Engagement is big at the University of St.Gallen (HSG). This applies to all HSG students and staff as well as graduates. Their engagement plays a big part in what is often referred to here on campus as the “HSG culture”.
Our students’ motivation is exceptional. This applies not only to their studies and examinations, but also to their extra-curricular engagement. In other words, the commitment they make to the more than 130 clubs and initiatives that support social and ecological issues, such as oikos, or organise lectures with an international reach, such as the St.Gallen Symposium or the START Summit.
Many HSG employees also make a considerable commitment, for instance within the context of self-management – as a member of one of the numerous committees. Faculty members, for their part, display great engagement when they found their own institutes and bear the entrepreneurial risks or when they become involved in the private sector or even in voluntary work in numerous clubs and organisations alongside their teaching, researching and self-management activities. In this way, they also ensure proximity to business and society.

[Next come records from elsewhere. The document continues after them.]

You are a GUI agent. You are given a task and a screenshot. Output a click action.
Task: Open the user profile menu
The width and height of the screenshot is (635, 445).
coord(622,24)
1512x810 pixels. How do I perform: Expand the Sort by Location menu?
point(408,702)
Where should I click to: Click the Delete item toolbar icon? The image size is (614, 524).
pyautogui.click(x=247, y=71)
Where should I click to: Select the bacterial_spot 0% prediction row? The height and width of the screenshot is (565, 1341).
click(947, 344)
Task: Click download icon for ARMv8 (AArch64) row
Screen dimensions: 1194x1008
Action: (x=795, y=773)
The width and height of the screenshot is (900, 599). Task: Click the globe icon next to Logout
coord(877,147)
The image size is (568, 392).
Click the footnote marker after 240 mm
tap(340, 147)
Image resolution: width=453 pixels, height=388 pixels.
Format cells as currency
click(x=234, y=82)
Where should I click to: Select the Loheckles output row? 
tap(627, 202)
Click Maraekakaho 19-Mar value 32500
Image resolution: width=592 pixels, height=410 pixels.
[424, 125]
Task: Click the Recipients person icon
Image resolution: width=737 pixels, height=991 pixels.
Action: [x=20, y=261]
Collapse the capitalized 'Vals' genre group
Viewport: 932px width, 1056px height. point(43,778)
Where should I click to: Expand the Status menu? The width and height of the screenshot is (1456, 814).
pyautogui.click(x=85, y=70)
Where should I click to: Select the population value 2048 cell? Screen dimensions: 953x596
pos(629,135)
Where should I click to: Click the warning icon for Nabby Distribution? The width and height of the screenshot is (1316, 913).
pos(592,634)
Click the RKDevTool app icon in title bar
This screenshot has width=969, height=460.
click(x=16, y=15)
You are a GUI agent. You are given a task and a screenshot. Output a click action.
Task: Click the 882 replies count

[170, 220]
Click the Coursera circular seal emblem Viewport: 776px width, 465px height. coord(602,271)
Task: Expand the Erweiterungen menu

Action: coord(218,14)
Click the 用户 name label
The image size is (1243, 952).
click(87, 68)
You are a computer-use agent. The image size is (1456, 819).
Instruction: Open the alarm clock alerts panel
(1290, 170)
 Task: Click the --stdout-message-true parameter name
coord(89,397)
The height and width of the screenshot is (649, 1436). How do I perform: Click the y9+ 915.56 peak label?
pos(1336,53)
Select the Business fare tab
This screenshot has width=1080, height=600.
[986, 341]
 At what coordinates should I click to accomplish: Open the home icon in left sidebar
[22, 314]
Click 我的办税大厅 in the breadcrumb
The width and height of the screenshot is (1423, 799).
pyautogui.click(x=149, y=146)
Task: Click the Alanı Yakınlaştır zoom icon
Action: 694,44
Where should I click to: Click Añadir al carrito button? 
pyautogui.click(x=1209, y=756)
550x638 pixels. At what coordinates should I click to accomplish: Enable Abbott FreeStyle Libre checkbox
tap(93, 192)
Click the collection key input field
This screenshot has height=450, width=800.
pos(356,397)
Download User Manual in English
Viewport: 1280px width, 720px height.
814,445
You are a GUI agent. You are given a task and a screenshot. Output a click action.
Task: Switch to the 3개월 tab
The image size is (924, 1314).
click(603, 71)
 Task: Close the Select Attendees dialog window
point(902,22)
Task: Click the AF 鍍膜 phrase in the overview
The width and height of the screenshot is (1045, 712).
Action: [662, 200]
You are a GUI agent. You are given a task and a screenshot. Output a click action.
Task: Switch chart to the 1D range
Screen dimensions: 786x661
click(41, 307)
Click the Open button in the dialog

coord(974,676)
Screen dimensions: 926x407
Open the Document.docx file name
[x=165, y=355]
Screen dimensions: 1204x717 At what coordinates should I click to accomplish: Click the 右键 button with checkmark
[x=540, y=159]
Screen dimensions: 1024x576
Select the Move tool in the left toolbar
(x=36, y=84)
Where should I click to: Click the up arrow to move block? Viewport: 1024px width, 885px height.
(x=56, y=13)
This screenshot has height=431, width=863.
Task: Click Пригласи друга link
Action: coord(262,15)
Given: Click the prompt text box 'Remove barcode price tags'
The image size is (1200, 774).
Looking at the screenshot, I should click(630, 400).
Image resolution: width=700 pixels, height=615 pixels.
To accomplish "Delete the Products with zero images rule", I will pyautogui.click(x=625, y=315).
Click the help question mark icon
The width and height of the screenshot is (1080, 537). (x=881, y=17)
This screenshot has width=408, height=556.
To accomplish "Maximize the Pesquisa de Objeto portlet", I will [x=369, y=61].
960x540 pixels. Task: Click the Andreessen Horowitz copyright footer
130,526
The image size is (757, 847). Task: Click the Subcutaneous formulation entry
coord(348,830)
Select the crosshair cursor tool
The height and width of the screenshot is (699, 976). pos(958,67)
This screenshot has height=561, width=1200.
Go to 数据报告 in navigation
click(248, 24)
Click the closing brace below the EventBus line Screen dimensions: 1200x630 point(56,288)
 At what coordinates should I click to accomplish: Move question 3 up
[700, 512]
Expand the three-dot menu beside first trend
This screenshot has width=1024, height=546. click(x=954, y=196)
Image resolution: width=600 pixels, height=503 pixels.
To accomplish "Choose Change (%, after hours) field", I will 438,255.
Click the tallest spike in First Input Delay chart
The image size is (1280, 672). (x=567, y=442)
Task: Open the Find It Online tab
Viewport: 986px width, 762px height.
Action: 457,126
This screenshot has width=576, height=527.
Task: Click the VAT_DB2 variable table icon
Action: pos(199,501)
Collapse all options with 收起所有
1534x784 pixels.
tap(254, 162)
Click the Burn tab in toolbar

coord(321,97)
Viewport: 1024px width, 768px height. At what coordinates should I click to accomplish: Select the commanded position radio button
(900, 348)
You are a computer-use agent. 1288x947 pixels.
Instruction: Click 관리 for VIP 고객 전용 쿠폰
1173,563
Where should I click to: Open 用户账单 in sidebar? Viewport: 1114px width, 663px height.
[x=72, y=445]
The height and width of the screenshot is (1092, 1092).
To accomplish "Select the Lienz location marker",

Engagement in equal opportunities, diversity and inclusion on campus, as well as responsibility and sustainability, is deeply embedded in the HSG strategy. On the one hand, it is about ensuring framework conditions that allow everyone to study, teach, research and work here with equal pleasure and success. With regard to sustainability, HSG follows a holistic approach, incorporates the topic at all levels of teaching and leads the way as an organisation in setting a good example to be carbon neutral by 2030.
Ultimately, commitment to the region is an important aim of HSG. It creates added value for its region in a multitude of ways. Firstly on a financial level, by generating around five times the added value from each cantonal Swiss franc in tax. This is largely thanks to the students who come to St.Gallen to study, live, eat, shop and spend their leisure time. Visitors to executive education, conventions and other seminars organised by HSG also play an important role. Around one in eight overnight stays in the city of St.Gallen is traced back to HSG. HSG ultimately generates important specialists and managers, some of whom remain in the region. They also contribute towards the positive economic development of Eastern Switzerland, as do the more than 30 HSG spin-offs that have settled in the region and create jobs.
Many former HSG members are no less engaged. HSG Alumni, the official organisation of former students of the University of St.Gallen, has over 42,000 members and is one of the most significant and active alumni associations in Europe. For example, it was in large part the donations from alumni to the HSG Foundation that made SQUARE possible, the experimental space for new forms of learning and teaching at HSG.